▶ _TASK PROMPT_
Once the line containing "Switch to the Executions tab" is found in the entries below, reproduce it and every line after it, stopping at and including the line containing "Viewport: 2425px width, 811px"; reproduce nothing else, and keep each line exact.

▶ _SUPPLIED MATERIAL_
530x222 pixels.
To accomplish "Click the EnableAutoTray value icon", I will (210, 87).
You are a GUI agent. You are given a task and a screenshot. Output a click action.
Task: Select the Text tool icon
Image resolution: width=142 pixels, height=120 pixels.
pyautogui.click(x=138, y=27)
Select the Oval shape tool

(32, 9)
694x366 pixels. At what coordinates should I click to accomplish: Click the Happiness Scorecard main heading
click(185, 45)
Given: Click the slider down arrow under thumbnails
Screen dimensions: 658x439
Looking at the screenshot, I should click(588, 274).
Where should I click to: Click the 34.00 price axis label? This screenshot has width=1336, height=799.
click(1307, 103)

* * *

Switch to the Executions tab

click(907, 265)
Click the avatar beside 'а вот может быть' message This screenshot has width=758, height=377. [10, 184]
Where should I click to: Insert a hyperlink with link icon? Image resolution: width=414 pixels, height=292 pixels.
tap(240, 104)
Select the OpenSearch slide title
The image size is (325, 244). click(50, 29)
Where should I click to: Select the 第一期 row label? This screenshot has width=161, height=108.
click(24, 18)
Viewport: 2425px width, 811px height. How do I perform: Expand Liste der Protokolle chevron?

▶ _REPLY_
Switch to the Executions tab

click(907, 265)
Click the avatar beside 'а вот может быть' message This screenshot has width=758, height=377. [10, 184]
Where should I click to: Insert a hyperlink with link icon? Image resolution: width=414 pixels, height=292 pixels.
tap(240, 104)
Select the OpenSearch slide title
The image size is (325, 244). click(50, 29)
Where should I click to: Select the 第一期 row label? This screenshot has width=161, height=108.
click(24, 18)
Viewport: 2425px width, 811px height. How do I perform: Expand Liste der Protokolle chevron?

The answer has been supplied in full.